WHAT YOU WILL DO:
Exactly the lines from the one with "This screenshot has width=1512, height=786." through the end of the records below are needed, minus any pictures.

Collected data entries
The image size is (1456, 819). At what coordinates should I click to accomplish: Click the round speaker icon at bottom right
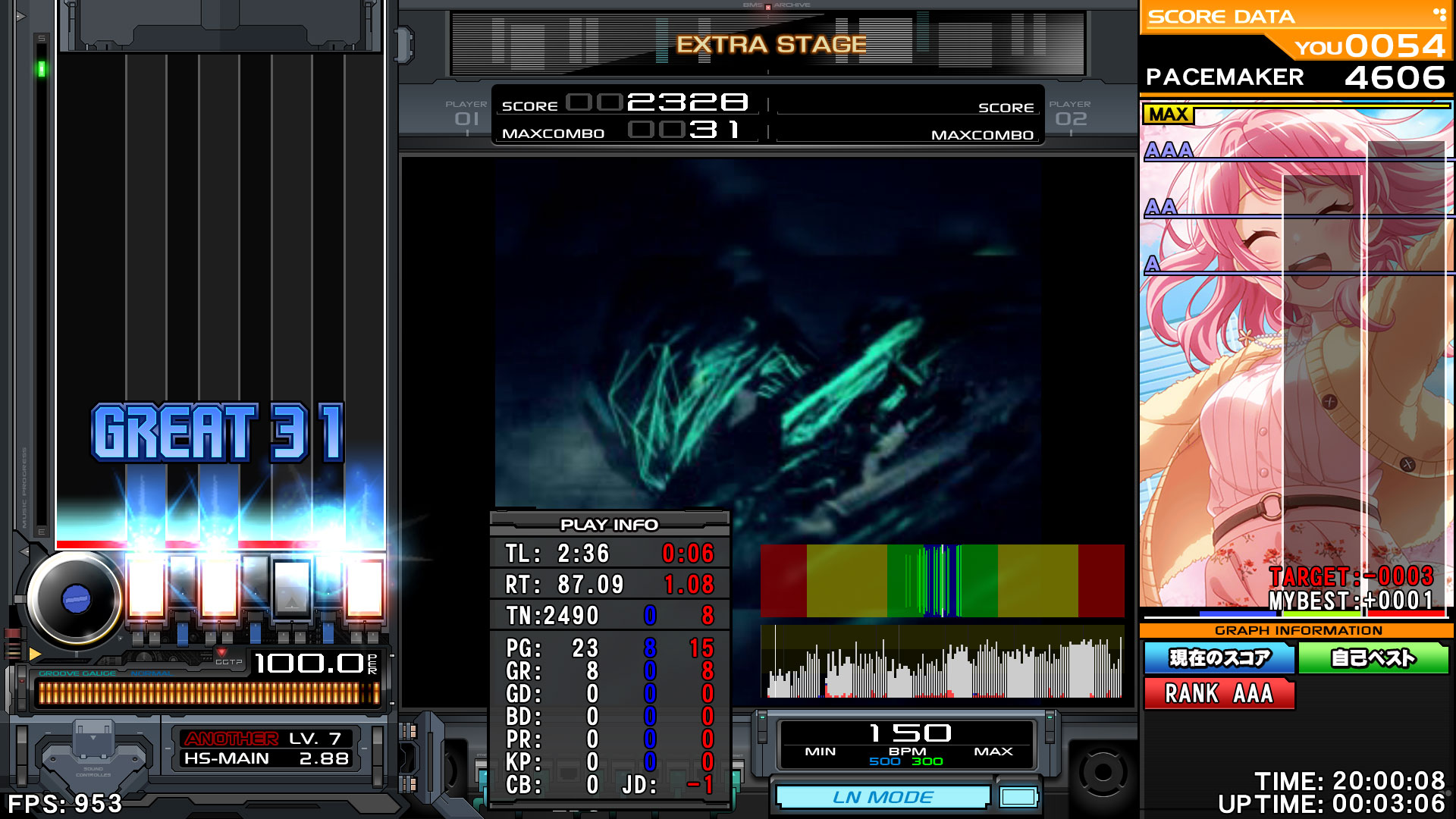[x=1102, y=773]
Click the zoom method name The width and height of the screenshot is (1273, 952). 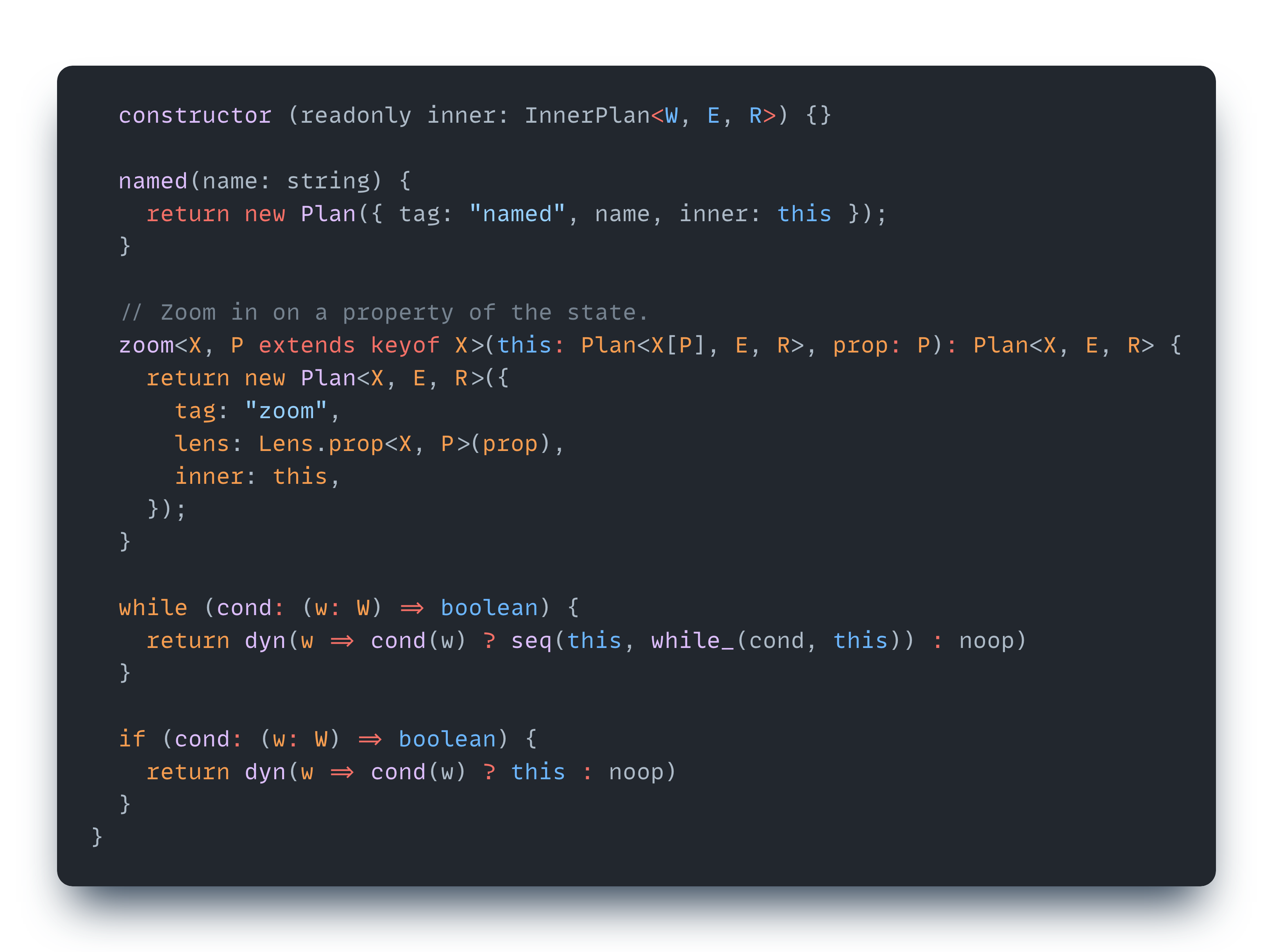(x=146, y=345)
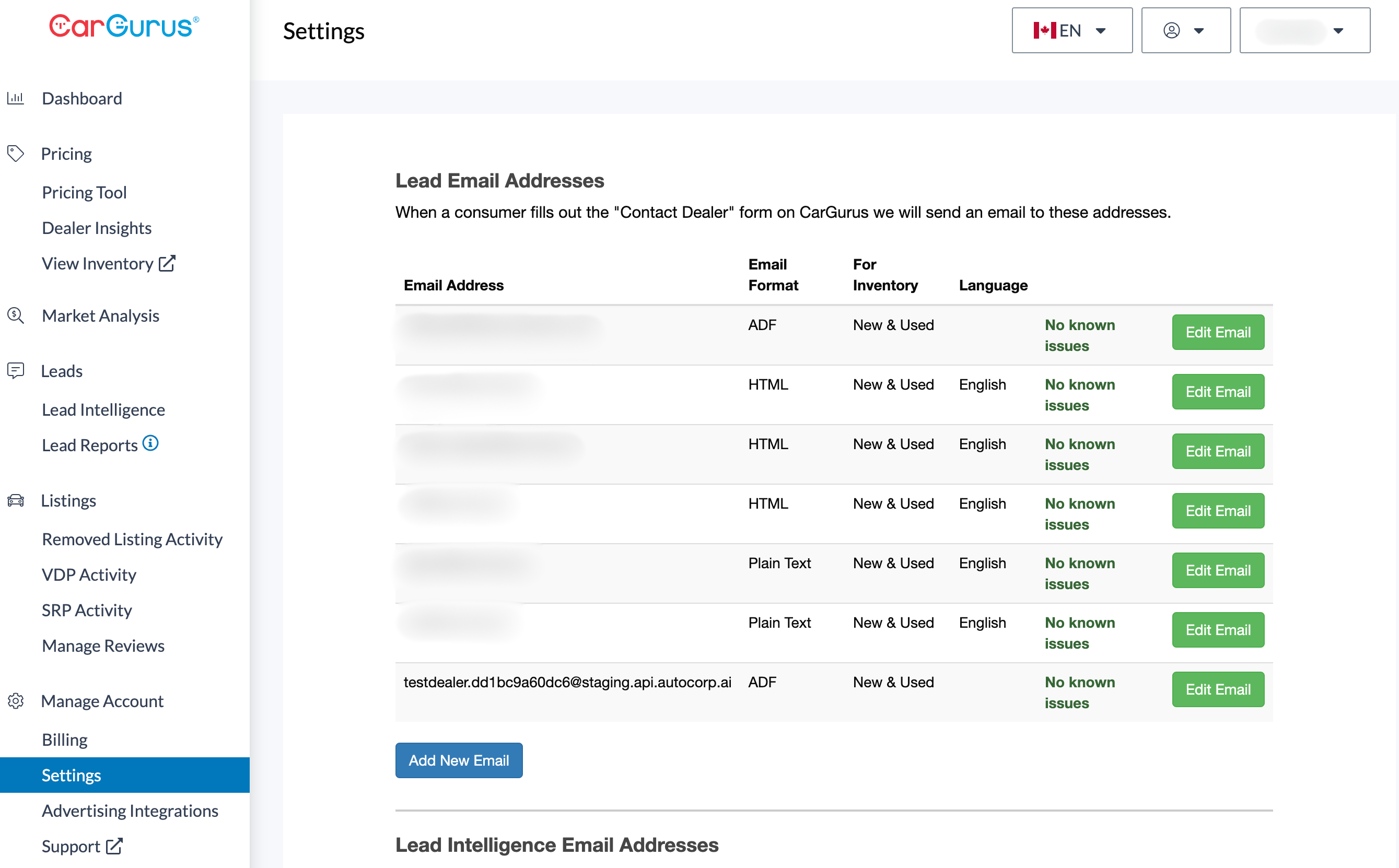Click Edit Email for first ADF row
1399x868 pixels.
pos(1217,332)
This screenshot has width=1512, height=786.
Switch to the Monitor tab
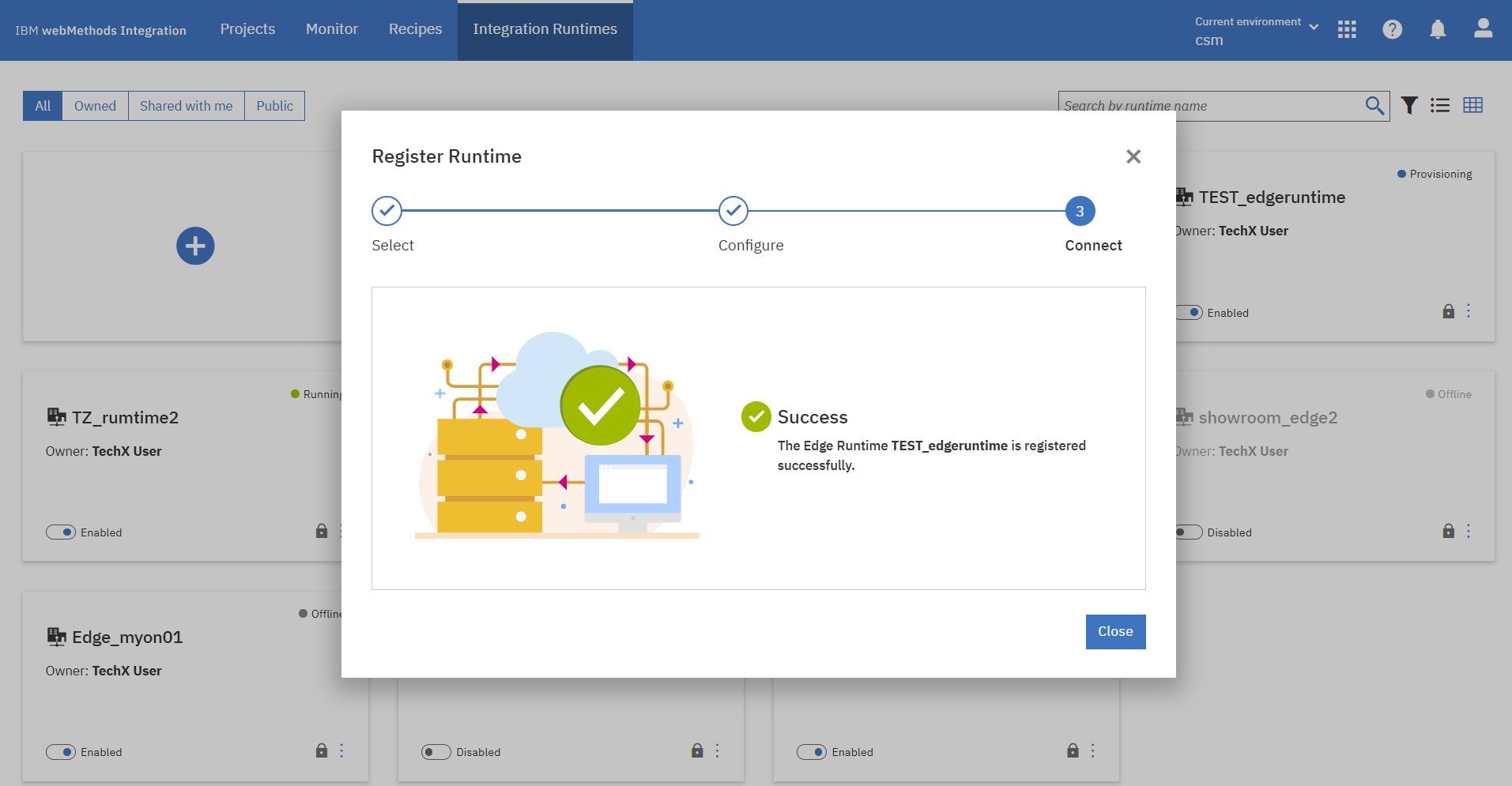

FINISHED TASK:
This screenshot has width=1512, height=786.
Switch to the Monitor tab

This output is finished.